The Supreme Court’s decision Wednesday morning to invalidate state and local public sector unions’ authority to collect “agency fees” from non-member employees could further entrench both sides in the debate over the future of collective bargaining in the federal sector.
Although the 5-4 decision in Janus v. American Federation of State, County, and Municipal Employees, Council 31 only directly impacts public sector unions at the state and local level—federal employee unions already are barred from collecting dues or fees from nonmembers—federal union officials have decried the ruling in solidarity with affected unions.
“On behalf of the wealthiest 1 percent and special interest groups, the Supreme Court has attempted to strike the death knell for public-sector unions, but the workers themselves will ultimately decide their own fate,” said J. David Cox, national president of the American Federation of Government Employees. “Workers know the importance of unions in the workplace and they will survive.
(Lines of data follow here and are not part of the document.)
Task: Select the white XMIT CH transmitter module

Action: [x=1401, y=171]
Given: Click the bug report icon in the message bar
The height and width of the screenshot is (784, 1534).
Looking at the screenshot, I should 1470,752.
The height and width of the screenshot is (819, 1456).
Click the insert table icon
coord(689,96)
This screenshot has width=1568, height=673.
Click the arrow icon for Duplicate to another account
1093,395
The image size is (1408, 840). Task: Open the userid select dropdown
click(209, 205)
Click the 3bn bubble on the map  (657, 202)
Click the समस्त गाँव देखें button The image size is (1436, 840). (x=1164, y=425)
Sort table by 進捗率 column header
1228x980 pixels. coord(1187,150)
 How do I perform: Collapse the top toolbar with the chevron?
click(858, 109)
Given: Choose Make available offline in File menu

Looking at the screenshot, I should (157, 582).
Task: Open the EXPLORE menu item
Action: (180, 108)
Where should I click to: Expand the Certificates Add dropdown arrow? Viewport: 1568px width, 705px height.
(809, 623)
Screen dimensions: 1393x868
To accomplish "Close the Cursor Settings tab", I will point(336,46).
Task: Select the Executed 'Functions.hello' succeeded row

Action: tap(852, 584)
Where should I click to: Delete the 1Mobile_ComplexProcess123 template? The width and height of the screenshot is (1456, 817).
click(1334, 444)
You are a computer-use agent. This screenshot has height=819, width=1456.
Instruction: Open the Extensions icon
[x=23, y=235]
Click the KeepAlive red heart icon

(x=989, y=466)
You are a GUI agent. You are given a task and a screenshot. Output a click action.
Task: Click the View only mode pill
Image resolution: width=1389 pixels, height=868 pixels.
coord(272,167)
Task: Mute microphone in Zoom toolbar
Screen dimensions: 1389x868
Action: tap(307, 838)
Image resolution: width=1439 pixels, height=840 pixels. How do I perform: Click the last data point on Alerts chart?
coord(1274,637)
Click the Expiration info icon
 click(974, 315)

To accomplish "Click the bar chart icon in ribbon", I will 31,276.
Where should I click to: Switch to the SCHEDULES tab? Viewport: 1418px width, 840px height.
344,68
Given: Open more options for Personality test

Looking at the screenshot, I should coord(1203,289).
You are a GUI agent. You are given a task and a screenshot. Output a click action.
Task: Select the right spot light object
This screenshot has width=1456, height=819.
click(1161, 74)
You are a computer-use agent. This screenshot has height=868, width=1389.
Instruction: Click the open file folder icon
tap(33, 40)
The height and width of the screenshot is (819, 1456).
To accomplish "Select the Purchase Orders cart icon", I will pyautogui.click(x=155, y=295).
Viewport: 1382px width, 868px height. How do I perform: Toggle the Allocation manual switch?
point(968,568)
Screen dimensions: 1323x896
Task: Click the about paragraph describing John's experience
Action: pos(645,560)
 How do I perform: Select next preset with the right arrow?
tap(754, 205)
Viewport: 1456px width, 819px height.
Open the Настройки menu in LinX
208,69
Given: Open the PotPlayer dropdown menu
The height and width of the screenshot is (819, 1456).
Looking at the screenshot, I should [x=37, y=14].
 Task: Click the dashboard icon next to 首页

We need to come together as workers and use this as our moment to stand up, join the union, and organize like never before.”
Observers of labor-management relations in the federal government said that although there will be no immediate consequences at the federal level, the decision is likely to energize both labor groups and the Trump administration, which is in the midst of an effort to decimate unions’ influence on agency operations.
Donald Kettl, a professor in the University of Texas at Austin’s Lyndon B. Johnson School of Public Affairs at the LBJ Washington Center, said that Janus could accelerate the White House’s efforts to curb official time, a practice by which union employees are compensated for work on representational duties. Official time was devised as a compromise in the 1978 Civil Service Reform Act to allow unions to work on behalf of employees—as required by statute—despite being barred from collecting dues or fees from non-member workers.
The ruling "is consistent with recent Trump administration efforts to change bargaining and official time practices, in ways that weaken unions,” Kettl said. “The decision will surely embolden the administration to press further.”
Kettl said that the decision also is likely to cause unions and their supporters in Congress to “circle the wagons” in resisting any workplace changes proposed by the administration. A bipartisan group of lawmakers already has demanded Trump rescind his workforce executive orders.
“This deepens the difficulty of getting unions to join in genuine civil service reform,” he said.
Robert Tobias, former president of the National Treasury Employees Union and a distinguished practitioner in residence at American University’s School of Public Affairs, said he suspects unions will do what they always do under a hostile administration: organize.
“My sense is that this decision is going to re-energize federal sector unions to do the basic organizing needed to increase their membership,” he said. “All of the unions have been reporting a net membership gain since President Trump was elected, and it seems that this decision will only reaffirm the need for these efforts.”
That prediction is already proving prescient. Officials with the International Federation of Professional and Technical Engineers, a union that represents a mix of federal, public and private sector workers, told Government Executive ahead of the ruling that they had already begun to focus on membership growth.
“Membership has increased as we have been moving into the Janus world, and it’s going to continue to increase,” said Paul Shearon, IFPTE secretary treasurer. “One of the things we’ve done, and this is strategic in nature, is we have increased our communications member to member. We’ve spoken with every single member of our bargaining units and stressed that we’re all in this together.”
Perhaps more immediate of a threat for federal unions as they challenge Trump’s workforce executive orders, Tobias said, was a different controversial Supreme Court decision this week: Trump v. Hawaii, in which the court voted 5-4 to uphold the president’s travel ban.
“After all, the orders were an exercise of presidential power, and my guess is that, based on the immigration case, the government will use the immigration case to argue that the president has discretion in this area,” he said.